Key Findings and Implications

Benchmark Development: The "Visual Haystacks" benchmark is a pivotal contribution aimed at evaluating the retrieval and reasoning capabilities of LMMs in a real-world-like setup, where multiple images must be processed and evaluated jointly to generate accurate responses.
Retrieval Mechanisms: The paper emphasizes on the necessity of integrating robust retrieval modules. By incorporating a query-aware retriever into MIRAGE, the model adapates flexibly to the variable relevance of images, reducing distractor influence and enhancing query relevance filtering.
Image Encoding: MIRAGE’s approach towards image data — employing compressive image encoding via Q-Former — demonstrates significant advancements in reducing the context length limit, allowing models to address larger datasets efficiently.
Model Efficiency: A noteworthy aspect of MIRAGE is its optimization for efficiency without sacrificing accuracy, presenting a compelling case for streamlined processing in environments constrained by computational resources.

Theoretical and Practical Implications

The research outlined in this paper holds substantial implications for the field of artificial intelligence, particularly in advancing the methods for multimodal data processing.
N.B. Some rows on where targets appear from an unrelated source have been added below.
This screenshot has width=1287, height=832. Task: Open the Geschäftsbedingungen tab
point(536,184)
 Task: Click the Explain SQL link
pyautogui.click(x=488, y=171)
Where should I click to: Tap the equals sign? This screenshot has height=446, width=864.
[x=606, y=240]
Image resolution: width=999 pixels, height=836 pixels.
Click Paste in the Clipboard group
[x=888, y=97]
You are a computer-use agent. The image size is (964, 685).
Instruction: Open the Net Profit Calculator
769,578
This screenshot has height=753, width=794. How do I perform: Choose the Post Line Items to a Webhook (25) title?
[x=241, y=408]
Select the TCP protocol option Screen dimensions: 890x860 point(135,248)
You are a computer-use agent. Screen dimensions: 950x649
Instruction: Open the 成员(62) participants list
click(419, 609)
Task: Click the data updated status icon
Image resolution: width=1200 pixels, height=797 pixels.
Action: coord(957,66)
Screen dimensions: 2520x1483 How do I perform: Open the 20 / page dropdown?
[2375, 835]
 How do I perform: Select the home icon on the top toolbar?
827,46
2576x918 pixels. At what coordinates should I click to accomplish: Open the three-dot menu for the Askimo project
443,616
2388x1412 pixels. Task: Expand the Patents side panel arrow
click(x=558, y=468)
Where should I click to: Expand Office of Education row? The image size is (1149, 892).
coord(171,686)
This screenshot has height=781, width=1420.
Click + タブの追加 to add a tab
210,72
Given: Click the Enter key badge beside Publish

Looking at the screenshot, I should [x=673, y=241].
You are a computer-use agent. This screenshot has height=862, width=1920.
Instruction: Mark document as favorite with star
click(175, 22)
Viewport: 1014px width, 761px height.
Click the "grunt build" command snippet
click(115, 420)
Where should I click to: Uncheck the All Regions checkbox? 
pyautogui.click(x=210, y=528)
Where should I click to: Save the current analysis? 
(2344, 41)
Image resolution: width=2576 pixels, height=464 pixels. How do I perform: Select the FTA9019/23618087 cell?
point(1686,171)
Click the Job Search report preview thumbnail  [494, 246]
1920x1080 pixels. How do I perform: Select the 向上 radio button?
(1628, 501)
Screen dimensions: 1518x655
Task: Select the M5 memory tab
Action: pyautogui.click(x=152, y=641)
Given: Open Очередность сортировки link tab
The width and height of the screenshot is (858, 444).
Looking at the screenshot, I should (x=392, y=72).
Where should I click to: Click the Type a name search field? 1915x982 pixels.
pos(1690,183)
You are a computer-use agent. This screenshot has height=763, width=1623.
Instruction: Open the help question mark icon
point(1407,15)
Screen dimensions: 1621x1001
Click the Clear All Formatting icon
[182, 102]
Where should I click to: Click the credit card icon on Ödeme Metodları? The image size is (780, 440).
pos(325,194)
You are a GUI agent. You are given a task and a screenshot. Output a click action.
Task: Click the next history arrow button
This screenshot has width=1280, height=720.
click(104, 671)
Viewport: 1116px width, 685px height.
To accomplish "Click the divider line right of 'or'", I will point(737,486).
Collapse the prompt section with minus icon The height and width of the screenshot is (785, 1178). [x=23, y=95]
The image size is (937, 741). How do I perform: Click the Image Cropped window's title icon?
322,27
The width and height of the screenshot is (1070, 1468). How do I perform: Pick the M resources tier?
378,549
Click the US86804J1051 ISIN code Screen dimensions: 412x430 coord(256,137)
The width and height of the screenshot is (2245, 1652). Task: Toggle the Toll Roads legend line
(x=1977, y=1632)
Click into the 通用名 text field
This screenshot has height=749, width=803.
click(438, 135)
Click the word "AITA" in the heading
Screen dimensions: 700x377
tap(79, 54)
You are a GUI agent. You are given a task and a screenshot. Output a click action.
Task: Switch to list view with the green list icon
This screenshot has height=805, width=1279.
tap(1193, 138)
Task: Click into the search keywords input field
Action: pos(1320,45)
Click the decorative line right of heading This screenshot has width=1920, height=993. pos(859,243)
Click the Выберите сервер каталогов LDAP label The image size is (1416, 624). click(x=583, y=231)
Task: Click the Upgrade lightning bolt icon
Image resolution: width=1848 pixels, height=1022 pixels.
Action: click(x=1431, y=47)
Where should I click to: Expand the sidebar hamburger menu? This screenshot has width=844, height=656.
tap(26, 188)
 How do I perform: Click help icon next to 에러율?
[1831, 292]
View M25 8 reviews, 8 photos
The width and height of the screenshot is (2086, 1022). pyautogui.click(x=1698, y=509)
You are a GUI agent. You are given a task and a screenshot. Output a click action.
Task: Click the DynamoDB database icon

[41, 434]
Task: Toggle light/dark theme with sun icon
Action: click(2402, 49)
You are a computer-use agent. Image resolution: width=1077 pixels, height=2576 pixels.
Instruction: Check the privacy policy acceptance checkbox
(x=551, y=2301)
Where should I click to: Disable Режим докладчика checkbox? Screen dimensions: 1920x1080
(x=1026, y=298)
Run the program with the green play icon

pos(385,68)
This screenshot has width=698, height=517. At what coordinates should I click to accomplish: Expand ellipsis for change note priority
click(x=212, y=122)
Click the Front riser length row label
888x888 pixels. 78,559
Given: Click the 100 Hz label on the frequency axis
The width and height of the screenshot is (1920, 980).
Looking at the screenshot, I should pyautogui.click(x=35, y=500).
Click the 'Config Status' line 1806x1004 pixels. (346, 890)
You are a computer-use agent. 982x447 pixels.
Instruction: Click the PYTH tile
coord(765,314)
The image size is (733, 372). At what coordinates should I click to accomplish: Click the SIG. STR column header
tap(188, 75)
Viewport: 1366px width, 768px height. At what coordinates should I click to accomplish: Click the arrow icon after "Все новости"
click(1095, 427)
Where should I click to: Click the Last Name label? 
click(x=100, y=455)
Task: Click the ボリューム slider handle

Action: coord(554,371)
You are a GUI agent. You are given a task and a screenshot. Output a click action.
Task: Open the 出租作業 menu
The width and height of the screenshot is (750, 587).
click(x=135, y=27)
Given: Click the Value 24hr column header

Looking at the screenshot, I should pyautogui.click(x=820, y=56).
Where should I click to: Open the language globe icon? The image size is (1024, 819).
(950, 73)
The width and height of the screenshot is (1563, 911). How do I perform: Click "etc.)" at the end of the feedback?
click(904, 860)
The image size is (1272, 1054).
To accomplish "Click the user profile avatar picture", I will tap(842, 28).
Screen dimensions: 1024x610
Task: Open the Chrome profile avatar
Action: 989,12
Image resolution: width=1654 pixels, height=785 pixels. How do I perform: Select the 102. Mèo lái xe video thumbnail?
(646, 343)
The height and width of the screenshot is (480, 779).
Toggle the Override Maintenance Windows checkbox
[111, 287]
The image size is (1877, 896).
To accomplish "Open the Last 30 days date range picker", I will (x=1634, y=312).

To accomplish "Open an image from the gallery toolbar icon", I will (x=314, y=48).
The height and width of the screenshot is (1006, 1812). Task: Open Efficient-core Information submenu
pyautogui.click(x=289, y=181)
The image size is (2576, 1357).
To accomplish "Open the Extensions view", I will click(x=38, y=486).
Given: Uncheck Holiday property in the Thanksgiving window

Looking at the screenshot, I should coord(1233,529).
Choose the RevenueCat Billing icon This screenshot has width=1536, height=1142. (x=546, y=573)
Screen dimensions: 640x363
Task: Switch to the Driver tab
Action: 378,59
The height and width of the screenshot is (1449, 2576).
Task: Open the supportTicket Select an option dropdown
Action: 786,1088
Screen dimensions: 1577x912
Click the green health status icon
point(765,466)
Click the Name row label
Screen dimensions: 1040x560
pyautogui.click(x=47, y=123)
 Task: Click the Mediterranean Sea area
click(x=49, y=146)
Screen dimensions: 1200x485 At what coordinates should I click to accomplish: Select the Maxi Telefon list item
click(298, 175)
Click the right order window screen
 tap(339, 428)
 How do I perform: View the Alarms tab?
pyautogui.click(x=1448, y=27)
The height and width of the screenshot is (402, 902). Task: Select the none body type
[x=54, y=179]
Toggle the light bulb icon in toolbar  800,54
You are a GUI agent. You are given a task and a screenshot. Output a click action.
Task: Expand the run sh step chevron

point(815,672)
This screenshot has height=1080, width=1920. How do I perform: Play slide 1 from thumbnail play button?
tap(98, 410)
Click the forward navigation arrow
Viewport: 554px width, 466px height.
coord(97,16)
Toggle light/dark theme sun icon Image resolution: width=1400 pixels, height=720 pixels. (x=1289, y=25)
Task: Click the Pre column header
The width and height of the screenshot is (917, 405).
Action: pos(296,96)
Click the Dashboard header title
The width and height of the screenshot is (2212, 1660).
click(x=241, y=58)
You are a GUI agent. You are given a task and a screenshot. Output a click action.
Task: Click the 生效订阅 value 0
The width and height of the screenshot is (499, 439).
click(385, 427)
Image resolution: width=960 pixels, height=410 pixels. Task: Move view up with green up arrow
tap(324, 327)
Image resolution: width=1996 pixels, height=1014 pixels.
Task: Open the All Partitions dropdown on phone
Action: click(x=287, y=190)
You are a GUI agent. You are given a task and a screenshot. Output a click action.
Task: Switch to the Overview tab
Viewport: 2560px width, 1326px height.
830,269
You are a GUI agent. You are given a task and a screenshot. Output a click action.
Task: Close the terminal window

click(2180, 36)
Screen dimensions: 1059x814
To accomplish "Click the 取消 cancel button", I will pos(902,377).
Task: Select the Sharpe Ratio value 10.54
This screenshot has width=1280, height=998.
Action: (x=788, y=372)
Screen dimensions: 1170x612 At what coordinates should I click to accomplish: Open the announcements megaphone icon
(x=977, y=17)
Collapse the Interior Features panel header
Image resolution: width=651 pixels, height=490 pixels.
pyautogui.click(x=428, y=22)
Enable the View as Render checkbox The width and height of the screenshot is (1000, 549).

The challenge of MIQA highlights the evolving landscape of LMMs and their potential application in complex real-world scenarios where multi-image integration is crucial. The introduction of the VHs benchmark provides a valuable metric for future model evaluations, offering a more comprehensive understanding of a model’s capabilities beyond traditional single-image VQA exams.

Furthermore, the development of MIRAGE indicates a promising direction for future models that will need to incorporate both retrieval and reasoning capabilities effectively. This suggests a shift towards models that comprehensively engage with multimodal inputs, accommodating a diversity of image sets with enhanced contextual awareness and reduced processing burden.

Conclusion

This paper presents a thorough investigation into the performance of contemporary LMMs on MIQA tasks and offers innovative solutions in the form of the MIRAGE framework. By tackling the limitations in retrieval accuracy and computational efficiency, the authors pave the way for creating more robust and capable models that can fulfill complex multimodal tasks. Future research might focus on expanding MIQA datasets and refining retrieval mechanisms to further enhance model performance and applicability across diverse domains.